Copy nothing but the lines below running from the line containing "Download (658, 1644)" through the line containing "Sign up (709, 2457)", both end lines included.

Top of The data

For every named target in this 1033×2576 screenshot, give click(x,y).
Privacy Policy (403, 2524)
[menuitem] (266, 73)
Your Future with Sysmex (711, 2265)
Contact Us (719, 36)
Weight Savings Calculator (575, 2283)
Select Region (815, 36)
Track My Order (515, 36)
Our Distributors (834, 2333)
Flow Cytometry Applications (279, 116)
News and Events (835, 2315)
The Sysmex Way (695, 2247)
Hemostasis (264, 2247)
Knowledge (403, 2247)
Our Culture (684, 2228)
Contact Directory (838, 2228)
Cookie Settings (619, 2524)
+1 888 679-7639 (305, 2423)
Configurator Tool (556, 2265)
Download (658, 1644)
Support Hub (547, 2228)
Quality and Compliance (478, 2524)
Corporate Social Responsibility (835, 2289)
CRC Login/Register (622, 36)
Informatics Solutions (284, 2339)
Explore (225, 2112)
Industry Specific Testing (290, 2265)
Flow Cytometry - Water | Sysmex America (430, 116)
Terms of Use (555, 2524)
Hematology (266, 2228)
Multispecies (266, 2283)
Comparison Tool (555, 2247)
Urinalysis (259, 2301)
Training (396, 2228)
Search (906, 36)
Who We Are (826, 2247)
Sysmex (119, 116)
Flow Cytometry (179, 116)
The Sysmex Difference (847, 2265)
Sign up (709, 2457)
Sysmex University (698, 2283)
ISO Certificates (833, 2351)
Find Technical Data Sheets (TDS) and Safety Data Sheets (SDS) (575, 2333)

Bottom of The data

## Result of the exercise
Download (658, 1644)
Support Hub (547, 2228)
Quality and Compliance (478, 2524)
Corporate Social Responsibility (835, 2289)
CRC Login/Register (622, 36)
Informatics Solutions (284, 2339)
Explore (225, 2112)
Industry Specific Testing (290, 2265)
Flow Cytometry - Water | Sysmex America (430, 116)
Terms of Use (555, 2524)
Hematology (266, 2228)
Multispecies (266, 2283)
Comparison Tool (555, 2247)
Urinalysis (259, 2301)
Training (396, 2228)
Search (906, 36)
Who We Are (826, 2247)
Sysmex (119, 116)
Flow Cytometry (179, 116)
The Sysmex Difference (847, 2265)
Sign up (709, 2457)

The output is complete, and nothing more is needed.